Perico nació Pedro, pero antes de tener DNI ya era Perico. Ahora ya no tiene ni DNI, y ni siquiera sabe bien quién es, ni dónde esta. Lo perdió todo entre un choque de autos, una tonta pelea nocturna, una heladería italiana y unos cuántos días de Levante caprichosos e interminables.
Recuerda Perico que la última vez que vio su identificación la llevaba en la boca, atrapada entre los dientes, como una rodaja de lima esperando un trago de tequila. Es sólo un fotograma que le vuelve en sus ratos de soledad, que son últimamente todos. Recuerda como un flash, sintió después un crash y luego un puñetazo. Un golpe duro contra el suelo y una sirena. Cuando recuperó la consciencia había perdido también su patente de conducción.

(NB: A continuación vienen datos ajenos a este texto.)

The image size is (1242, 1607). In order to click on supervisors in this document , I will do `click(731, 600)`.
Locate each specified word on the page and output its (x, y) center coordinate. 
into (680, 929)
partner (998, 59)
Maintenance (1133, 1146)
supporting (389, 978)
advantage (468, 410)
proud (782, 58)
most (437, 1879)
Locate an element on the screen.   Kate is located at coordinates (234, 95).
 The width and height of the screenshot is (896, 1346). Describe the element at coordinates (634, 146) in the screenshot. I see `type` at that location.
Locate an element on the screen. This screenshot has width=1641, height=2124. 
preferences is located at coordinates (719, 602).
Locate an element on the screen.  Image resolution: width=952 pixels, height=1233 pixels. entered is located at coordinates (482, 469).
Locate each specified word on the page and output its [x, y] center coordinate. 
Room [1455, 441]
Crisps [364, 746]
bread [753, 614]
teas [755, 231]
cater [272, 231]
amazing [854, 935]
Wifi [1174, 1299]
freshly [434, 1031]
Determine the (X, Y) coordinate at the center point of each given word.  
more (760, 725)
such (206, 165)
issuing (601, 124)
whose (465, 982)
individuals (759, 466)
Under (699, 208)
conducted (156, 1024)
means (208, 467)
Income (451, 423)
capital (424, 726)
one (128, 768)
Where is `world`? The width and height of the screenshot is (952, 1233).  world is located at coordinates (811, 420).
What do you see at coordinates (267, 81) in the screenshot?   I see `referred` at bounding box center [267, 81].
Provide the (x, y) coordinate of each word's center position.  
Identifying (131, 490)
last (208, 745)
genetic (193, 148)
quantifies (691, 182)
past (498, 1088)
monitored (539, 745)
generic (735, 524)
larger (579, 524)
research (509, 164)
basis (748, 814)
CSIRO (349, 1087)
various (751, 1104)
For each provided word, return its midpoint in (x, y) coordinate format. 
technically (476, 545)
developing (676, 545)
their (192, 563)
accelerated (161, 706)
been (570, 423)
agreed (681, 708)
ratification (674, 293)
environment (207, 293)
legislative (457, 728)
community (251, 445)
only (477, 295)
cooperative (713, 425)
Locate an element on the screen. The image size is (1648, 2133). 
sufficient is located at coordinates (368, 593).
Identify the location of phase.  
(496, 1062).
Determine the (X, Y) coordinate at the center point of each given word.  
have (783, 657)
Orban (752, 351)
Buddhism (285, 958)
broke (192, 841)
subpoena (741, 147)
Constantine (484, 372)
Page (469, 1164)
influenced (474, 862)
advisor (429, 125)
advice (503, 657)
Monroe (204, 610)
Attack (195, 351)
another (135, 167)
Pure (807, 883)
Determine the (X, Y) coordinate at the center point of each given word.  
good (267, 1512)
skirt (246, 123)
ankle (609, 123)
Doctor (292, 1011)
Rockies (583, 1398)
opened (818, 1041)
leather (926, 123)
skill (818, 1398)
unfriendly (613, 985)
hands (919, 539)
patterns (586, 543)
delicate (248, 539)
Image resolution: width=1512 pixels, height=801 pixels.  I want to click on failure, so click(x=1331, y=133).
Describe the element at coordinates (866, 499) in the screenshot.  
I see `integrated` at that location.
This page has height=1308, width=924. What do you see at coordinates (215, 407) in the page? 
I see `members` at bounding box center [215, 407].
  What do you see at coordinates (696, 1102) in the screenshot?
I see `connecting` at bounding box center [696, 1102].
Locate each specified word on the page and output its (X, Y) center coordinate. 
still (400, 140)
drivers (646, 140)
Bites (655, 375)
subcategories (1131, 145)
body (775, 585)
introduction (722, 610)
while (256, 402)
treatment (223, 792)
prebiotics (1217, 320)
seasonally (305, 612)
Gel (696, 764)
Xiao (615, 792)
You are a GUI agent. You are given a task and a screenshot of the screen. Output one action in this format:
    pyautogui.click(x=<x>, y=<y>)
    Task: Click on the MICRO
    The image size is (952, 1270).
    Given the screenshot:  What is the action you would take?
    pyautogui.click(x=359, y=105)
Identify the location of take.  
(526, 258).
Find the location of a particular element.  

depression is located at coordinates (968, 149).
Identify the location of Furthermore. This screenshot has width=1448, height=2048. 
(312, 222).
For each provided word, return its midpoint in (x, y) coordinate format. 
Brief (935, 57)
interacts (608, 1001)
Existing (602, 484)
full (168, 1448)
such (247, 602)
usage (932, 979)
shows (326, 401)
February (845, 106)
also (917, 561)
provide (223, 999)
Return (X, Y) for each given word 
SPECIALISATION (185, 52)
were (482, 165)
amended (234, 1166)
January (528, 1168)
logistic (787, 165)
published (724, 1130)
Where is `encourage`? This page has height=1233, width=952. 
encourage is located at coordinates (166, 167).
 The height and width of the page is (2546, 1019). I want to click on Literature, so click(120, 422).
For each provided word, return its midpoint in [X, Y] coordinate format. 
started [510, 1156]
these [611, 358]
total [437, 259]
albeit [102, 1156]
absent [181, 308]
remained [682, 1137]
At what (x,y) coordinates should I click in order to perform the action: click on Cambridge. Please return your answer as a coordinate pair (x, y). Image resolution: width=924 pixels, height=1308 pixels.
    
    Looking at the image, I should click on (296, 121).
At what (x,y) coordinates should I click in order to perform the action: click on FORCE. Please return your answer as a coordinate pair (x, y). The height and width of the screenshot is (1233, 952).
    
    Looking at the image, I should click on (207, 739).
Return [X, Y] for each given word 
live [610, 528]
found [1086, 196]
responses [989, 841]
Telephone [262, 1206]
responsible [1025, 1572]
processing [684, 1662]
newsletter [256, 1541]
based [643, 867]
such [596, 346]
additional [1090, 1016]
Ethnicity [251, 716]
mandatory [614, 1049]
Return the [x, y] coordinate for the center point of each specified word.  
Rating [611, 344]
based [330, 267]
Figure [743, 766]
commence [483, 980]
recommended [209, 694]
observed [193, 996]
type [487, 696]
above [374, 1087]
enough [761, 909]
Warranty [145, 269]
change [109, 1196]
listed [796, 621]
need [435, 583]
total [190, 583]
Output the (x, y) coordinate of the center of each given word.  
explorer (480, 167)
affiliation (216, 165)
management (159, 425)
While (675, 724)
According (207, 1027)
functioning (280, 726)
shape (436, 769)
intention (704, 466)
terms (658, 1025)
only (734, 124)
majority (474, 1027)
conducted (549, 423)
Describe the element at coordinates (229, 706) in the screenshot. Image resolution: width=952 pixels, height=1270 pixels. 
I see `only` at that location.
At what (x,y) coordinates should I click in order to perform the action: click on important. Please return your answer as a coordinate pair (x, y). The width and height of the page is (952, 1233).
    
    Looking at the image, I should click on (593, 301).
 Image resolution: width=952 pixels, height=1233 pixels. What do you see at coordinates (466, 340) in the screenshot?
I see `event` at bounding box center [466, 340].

Una jueza sin sentimientos le había arrebatado lo poco que le quedaba, al menos para los próximos seis meses; para el resto de su verano y el triste otoño que se aproximaba.
Tengo que confesarte que al inicio de sus vacaciones a Perico le había levantado la novia el chaval que vendía conos de helado frente a su apartamento playero. No debió dejarle a Romina que bajáse la basura tan a menudo. Con tantos vientos cálidos, ella solía salir guapa y ligera de vestimenta y el encargado de la heladería siempre tenía algún manjar cremoso y frío; restos de una buena noche comercial que se cotizaban de madrugada como dulce ofrenda romántica. Y Romina se derritió y acabó fácilmente lo suyo, que casi empezaba, con Perico.
Perico ha decidido hoy venirse andando a la playa. Sólo, sin DNI, sin patente, sin novia y sin hielo pues hace un par de noches se le apagó el frigo definitivamente. El arrendador no le responde al teléfono y no se hará cargo de nada “hasta el fin de la quincena”, como repite entre risas en la grabación del contestador de su móvil.
No ha tenido suerte tampoco hoy al colocar la sombrilla. Un golpe de viento le ha dado la vuelta violentamente a su parasol dejándolo como un paraguas encebollado que pide acceso VIP al contenedor de la esquina. En el fragor de la ventolera y defendiéndose de los granos de arena que le atacan como metralla, Perico ha perdido también su sombrero. Le ha abandonado volando hacia el agua, como su identificación, su patente, su coche, su novia, su nevera y su sombrilla. Una señora gorda y fea en top-less lo ha rescatado. Una sonrisa del espécimen y recuperar su sombrero mojado lleno de arena es lo mejor que le ha pasado en muchas horas, o quizás en días.
Perico intenta leer el periódico pero se le vuelan varias hojas que salen volando como espantadas gaviotas. Unos niños jugando le tiran arena en el pelo y otro le golpea con un balón de reglamento en la cara. Grupos de playeros le rodean con neveras, música alta y tiendas portátiles. Alguien enciende un porro alrededor. Como buen exfumador lo detecta y se deja llevar por los efluvios que le trae el viento. Cierra los ojos. Fumar mata, es lo último que piensa antes de dejar su mente completamente en blanco. Una huracanada brisa de viento de Levante escalofría su espalda y Perico se despierta alertado por un montón de ruido a su alrededor y muchos gritos de alerta: “¡cuidado, cuidado!”
Abre los ojos Perico a la vez que siente un fuerte pinchazo en su nuca y alcanza a ver un palo de sombrilla que le sale por la boca. Una estocada mortal que le deja como un espeto de sardina, una Gilda sin anchoa ni aceituna. Y ya no puede ver ni pensar más.
La noticia apareció en todos los periódicos locales y en algún noticiero regional: “Un triste hombre no identificado muere empalado por la nuca al volarse una sombrilla playera”. El Levante es así de caprichoso.